■ **本文**
実は消防士さん達が火災の発生を知る手段はいくつかあります。

災害発生の連絡の図

指令電話基本的にはこの指令電話というもので消防署に連絡が来ます。いわゆる119番通報です。火災を発見した人が119番通報をすると指令室という所にまず電話が繋がります。そこで様々な情報の聞き取りをして指令室から各消防署に対して指令電話出動要請が入ります。


加入電話これは消防署に対して直接電話が掛かってくるパターンです。昔からずっと同じ所に住んでいる方や消防署の近所の方だと近くの消防署の電話番号を知っているので、119番通報ではなく直接電話をしてくるパターンもあるんです。
(※この場合、上の指令電話とは順番が逆になるので出動の準備をしながら各消防署から指令室に火災の発生を伝えます。)


駆け付けこれは直接と言う意味で加入電話と少し似てるんですが、「あそこが燃えてます!」って消防署に直接伝えに来るパターンです。例えばご近所さんとかですね。場合によっては消防署から見てを確認できる事もあります。

■ **提供データ**
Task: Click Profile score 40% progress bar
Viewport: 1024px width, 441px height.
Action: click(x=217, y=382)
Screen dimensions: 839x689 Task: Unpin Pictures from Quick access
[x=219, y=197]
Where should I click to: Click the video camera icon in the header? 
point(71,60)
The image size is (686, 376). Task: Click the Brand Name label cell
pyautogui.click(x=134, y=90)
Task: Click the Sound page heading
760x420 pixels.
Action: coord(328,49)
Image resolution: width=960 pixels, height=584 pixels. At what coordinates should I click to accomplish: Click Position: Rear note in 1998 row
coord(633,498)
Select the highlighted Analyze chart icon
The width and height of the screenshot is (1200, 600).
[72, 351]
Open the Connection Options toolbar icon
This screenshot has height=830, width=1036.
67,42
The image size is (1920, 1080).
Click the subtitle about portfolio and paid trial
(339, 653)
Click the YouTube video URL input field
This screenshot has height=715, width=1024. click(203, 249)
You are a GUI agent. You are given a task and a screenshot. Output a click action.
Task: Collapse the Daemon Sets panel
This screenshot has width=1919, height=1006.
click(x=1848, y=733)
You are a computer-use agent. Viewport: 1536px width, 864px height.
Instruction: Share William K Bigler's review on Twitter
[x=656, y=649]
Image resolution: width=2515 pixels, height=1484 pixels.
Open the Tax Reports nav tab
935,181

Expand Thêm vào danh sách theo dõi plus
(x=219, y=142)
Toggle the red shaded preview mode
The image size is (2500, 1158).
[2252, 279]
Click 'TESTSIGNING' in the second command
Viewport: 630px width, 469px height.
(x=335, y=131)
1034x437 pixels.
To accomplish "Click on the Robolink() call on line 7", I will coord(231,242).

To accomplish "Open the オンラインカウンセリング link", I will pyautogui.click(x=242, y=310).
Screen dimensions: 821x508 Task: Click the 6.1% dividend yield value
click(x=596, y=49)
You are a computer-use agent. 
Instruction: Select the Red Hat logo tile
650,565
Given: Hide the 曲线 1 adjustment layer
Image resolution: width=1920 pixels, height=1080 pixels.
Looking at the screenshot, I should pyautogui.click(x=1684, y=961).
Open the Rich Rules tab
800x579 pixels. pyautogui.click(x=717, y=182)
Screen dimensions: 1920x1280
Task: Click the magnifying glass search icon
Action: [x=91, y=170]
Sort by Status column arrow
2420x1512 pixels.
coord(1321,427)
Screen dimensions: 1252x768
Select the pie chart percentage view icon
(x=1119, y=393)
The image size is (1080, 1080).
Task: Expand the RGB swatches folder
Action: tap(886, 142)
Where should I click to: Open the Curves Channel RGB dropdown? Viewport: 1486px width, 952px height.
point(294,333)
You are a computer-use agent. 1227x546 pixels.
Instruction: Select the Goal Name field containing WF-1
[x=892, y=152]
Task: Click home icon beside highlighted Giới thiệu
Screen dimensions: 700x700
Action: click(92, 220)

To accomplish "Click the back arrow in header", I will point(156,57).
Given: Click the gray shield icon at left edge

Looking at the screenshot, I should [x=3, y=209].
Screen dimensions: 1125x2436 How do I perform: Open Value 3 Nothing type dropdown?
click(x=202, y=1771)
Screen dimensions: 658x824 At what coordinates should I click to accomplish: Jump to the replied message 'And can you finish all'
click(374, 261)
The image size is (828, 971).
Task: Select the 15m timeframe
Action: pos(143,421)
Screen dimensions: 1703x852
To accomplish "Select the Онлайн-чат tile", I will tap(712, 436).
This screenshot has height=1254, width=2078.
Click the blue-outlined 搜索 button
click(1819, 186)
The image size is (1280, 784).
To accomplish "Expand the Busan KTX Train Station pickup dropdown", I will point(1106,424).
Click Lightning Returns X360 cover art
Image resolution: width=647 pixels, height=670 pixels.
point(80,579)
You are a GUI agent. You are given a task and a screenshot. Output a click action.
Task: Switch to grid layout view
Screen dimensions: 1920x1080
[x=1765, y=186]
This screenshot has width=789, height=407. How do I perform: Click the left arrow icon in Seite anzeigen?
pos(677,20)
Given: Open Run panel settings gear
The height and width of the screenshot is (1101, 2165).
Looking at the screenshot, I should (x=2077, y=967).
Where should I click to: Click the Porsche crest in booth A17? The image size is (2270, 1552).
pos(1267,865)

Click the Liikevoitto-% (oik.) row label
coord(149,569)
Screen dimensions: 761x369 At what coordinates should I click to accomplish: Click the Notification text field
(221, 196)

■ **課題 1**
記録の冒頭から「pyautogui.click(x=134, y=90)」を含む行までを、両端を含めてそのまま書き写してください。
■ **課題 2**
消防署が火災の発生を知る手段についての本文を、最後の文の後から書き継いでください。

■ **出力 1**
Task: Click Profile score 40% progress bar
Viewport: 1024px width, 441px height.
Action: click(x=217, y=382)
Screen dimensions: 839x689 Task: Unpin Pictures from Quick access
[x=219, y=197]
Where should I click to: Click the video camera icon in the header? 
point(71,60)
The image size is (686, 376). Task: Click the Brand Name label cell
pyautogui.click(x=134, y=90)

■ **出力 2**
(※この場合も指令電話とは順番が逆になるので出動の準備をしながら各消防署から指令室に火災の発生を伝えます。)


地図で火災現場と消火栓の場所を確認する

次に通報があった場所の確認をします。確認方法は消防署の指令端末のPCで地図を見るか、機関員(運転手)の場合は、実際に自分が街中を調査して作った自分だけの地図を見ます。(※消火栓の場所などが詳しく書かれています)

ここで消火栓というものについて簡単に説明させてもらいますね。街中で見た事ある人もいると思うんですが、火災の現場で水を出すためには消火栓の蓋を開けて消防車まで水を引き上げなければいけません。なので火災の現場に行く前の消火栓の場所の確認はとても重要なんです。

消火栓の写真
消火栓の写真

隊長隊長は通報を聞いた後に消防服を着ながら、機関員(運転手)と一緒にどこの消火栓を使うか地図上で確認をし合います。


機関員(運転手)機関員とは消防車の運転手の事です。(※以後機関員と呼びます。)機関員は火災現場を地図で確認した後、どこの消火栓を使うか隊長に報告します。


隊員達消防服を着て誰よりも早く消防車に乗り込みます。隊長と機関員が乗ったらすぐ出発出来る状態です。隊長からは隊員達はとにかく早く消防車に乗ってくれ!消火栓の場所は余裕があれば確認するくらいでいい」と言われていましたね。


消防車の中でのやりとり

そしていざ出動です!
消防車の中でどんなやりとりが行われているのかお話しします。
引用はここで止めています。